- **PROBLEM DESCRIPTION**
Lines before the one containing "Gevelonderhoudinstallaties Jirnsum (36, 2209)" are left out; that line and all after it, through the end of the records, must be transcribed exactly.

- **DATA UNDER STUDY**
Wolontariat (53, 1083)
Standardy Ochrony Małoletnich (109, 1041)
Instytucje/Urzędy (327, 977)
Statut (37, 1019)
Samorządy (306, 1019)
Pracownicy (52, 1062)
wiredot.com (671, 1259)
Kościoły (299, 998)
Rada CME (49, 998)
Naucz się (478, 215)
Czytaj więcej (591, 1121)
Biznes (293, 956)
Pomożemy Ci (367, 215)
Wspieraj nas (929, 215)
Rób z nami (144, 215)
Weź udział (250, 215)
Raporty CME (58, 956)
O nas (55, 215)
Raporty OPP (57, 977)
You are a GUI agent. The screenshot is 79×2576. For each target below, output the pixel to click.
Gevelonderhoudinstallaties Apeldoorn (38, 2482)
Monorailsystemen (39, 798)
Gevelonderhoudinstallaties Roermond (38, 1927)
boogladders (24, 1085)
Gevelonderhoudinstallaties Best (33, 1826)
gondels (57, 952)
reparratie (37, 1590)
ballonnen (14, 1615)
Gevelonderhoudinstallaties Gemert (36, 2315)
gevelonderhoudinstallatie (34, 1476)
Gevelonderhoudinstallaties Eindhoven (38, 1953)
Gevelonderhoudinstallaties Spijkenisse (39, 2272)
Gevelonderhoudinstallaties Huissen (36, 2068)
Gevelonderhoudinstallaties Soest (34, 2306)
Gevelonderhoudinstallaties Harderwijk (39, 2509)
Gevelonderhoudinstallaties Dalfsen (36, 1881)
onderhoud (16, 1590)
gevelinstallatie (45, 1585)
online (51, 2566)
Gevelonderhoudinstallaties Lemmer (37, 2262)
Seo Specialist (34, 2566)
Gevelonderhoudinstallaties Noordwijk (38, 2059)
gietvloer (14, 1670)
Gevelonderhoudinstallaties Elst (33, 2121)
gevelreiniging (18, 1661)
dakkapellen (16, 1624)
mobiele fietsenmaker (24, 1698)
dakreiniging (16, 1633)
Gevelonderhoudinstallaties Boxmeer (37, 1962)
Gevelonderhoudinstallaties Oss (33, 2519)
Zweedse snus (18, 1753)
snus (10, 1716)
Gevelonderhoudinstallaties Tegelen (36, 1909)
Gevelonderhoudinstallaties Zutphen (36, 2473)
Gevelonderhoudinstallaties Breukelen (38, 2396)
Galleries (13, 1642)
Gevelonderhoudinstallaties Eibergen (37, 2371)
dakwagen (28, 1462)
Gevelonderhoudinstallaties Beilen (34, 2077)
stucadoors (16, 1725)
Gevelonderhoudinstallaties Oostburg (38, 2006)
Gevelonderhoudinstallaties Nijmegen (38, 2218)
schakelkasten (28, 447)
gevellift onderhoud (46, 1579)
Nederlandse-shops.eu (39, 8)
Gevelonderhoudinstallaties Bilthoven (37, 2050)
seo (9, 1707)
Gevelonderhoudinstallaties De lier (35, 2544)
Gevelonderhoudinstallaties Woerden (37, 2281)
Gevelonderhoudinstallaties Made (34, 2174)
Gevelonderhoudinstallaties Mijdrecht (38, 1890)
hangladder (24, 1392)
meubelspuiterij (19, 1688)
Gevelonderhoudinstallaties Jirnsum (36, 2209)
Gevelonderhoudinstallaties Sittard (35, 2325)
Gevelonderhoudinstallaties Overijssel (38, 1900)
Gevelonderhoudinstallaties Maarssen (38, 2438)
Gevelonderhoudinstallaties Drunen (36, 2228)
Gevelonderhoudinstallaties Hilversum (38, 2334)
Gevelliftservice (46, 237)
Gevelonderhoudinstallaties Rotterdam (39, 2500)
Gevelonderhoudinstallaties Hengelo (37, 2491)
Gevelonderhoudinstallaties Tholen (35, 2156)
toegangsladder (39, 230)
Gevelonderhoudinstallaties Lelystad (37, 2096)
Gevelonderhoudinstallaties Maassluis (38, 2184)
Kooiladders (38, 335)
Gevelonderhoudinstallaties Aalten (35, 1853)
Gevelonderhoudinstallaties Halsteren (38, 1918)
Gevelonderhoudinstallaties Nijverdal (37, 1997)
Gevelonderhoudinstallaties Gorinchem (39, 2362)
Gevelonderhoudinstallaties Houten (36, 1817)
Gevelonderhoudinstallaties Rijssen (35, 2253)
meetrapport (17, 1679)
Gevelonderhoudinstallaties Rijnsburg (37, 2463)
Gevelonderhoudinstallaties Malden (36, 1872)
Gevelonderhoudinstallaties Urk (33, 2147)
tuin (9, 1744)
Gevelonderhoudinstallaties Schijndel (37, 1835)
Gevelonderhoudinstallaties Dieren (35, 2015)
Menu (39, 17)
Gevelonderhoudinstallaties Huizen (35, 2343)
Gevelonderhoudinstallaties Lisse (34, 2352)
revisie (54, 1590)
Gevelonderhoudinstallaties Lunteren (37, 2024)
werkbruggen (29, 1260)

- **SOLUTION TO THIS PROBLEM**
Gevelonderhoudinstallaties Jirnsum (36, 2209)
Gevelonderhoudinstallaties Sittard (35, 2325)
Gevelonderhoudinstallaties Overijssel (38, 1900)
Gevelonderhoudinstallaties Maarssen (38, 2438)
Gevelonderhoudinstallaties Drunen (36, 2228)
Gevelonderhoudinstallaties Hilversum (38, 2334)
Gevelliftservice (46, 237)
Gevelonderhoudinstallaties Rotterdam (39, 2500)
Gevelonderhoudinstallaties Hengelo (37, 2491)
Gevelonderhoudinstallaties Tholen (35, 2156)
toegangsladder (39, 230)
Gevelonderhoudinstallaties Lelystad (37, 2096)
Gevelonderhoudinstallaties Maassluis (38, 2184)
Kooiladders (38, 335)
Gevelonderhoudinstallaties Aalten (35, 1853)
Gevelonderhoudinstallaties Halsteren (38, 1918)
Gevelonderhoudinstallaties Nijverdal (37, 1997)
Gevelonderhoudinstallaties Gorinchem (39, 2362)
Gevelonderhoudinstallaties Houten (36, 1817)
Gevelonderhoudinstallaties Rijssen (35, 2253)
meetrapport (17, 1679)
Gevelonderhoudinstallaties Rijnsburg (37, 2463)
Gevelonderhoudinstallaties Malden (36, 1872)
Gevelonderhoudinstallaties Urk (33, 2147)
tuin (9, 1744)
Gevelonderhoudinstallaties Schijndel (37, 1835)
Gevelonderhoudinstallaties Dieren (35, 2015)
Menu (39, 17)
Gevelonderhoudinstallaties Huizen (35, 2343)
Gevelonderhoudinstallaties Lisse (34, 2352)
revisie (54, 1590)
Gevelonderhoudinstallaties Lunteren (37, 2024)
werkbruggen (29, 1260)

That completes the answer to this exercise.